Recognizing and Dealing with Critical System Conditions

Hardware Failures

Serious hardware failures, such as disk crashes, do not allow any prediction, except that data loss is very likely. The safeguards against this, from regular system and database backups to high availability through redundancy, are not covered here. They are the responsibility of the user. But see the section Concepts for Cold Standby.

Virtualization


In virtualized environments, instability of the virtualization platform can be just as disruptive as a hardware failure. Again, this is the responsibility of the user and is not the subject of this manual.

System Resources


A program like Lobster_data needs different system resources during its work. CPU time, free memory, free hard disk space, network connections, file handles, parallel programs (threads), etc. Depending on the operating system, the hardware, and the system configuration, there is always a limit to these resources. All programs that run concurrently compete for those resources. Depending on the type of resource, there may be temporary bottlenecks.

When a resource is exhausted, a critical system state occurs, in which the expected operation of the program is no longer possible. This situation must be prevented at all costs because if it is no longer possible to work with Lobster_data, you will also no longer be able to deal with errors effectively. This will then either block or crash the program.
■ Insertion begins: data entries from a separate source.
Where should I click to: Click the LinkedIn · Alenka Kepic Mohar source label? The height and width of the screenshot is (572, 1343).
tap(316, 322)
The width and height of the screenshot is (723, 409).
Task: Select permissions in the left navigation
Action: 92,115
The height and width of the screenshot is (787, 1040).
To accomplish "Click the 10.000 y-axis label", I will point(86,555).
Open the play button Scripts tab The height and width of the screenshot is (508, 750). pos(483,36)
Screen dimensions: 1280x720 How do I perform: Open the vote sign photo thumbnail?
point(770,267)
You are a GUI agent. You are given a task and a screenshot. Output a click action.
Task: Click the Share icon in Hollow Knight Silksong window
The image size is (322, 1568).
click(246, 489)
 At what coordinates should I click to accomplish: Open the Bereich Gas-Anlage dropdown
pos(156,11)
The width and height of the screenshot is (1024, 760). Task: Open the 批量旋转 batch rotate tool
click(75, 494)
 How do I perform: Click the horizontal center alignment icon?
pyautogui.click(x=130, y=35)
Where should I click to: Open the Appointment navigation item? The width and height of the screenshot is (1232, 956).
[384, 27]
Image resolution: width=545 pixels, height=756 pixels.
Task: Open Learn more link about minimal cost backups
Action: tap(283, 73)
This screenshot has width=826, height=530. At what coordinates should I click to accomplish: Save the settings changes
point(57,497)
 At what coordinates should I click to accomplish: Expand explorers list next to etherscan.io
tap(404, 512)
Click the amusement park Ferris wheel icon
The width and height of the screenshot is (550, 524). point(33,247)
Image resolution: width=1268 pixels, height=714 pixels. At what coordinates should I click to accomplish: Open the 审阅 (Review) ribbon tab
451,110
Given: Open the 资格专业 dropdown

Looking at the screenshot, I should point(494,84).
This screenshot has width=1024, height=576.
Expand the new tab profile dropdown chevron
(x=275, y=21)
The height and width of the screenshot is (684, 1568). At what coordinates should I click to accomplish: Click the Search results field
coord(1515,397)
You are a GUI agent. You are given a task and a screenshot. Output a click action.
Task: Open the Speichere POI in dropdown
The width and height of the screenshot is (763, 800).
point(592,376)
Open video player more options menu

Particular attention should be paid to three specific resources.

  • The memory that has been allocated to the Java Virtual Machine (JVM).

  • The hard disk space, especially the partition in which the Lobster Integration Server was installed, plus the system partition.

  • File handles are needed to read or write files and to establish network connections. A lack of file handles can lead to a deadlock.

If there is no more free main memory or hard disk space left, there is a risk of losing already received data. In Lobster_data, a large number of individual measures ensure that such data loss is virtually eliminated as long as the intended program execution is possible. Nevertheless, when an important system resource is exhausted, a low probability of data loss cannot be ruled out. Therefore, a full disk or an OutOfMemoryException must be avoided at all costs.

To monitor the disk space of selected partitions from a profile, you can use the function disk-free( [path a], [modus b,[unit c]]).

Deadlocks


Now to the deadlock problem, which occurs only rarely and only in heavily loaded systems. A hidden cause of an almost complete stop of processing may be the lack of free file handles. Each network connection requires a file handle. With strong network access, the file handles can, therefore, become scarce. To handle a request from the network, file handles are also needed, for example, to read a configuration file or to write temporary data to a temporary file. These operations will then wait for file handles to become available again. This can lead to an almost complete stop of the processing, which will only be resolved after a long time when the timeouts are reached. The longer the timeouts are set, the longer it will take. If the traffic from the network does not decrease during this time, the processing will immediately be blocked again.

Unfortunately, we cannot provide a general method for the automatic monitoring of file handles for the large number of operating systems we support.

The DMZ server is particularly vulnerable, because it may need to establish an internal connection for each external access. It would, therefore, be a completely wrong decision for a heavily loaded system to want to install the DMZ server on a workstation operating system.

Disruptions in the Network

Disruptions in the network limit the availability. Although the risk of data loss is low here, this, unfortunately, has a psychological effect. The processing goes back to almost zero, but at the same time the CPU load goes down as well and the memory usage shows no abnormalities. In this situation, most system administrators become restless. The obvious idea is to restart the entire Lobster Integration Server. However, the server will not shut down because the started processing has not terminated yet. The processing only ends after a timeout. If in this situation the processing is terminated, i.e. the running program is forced to abort, data loss is possible. Recommendation: In this situation, use the procedure described in section Fast Shutdown by File force_stop. This reduces the risk of data loss.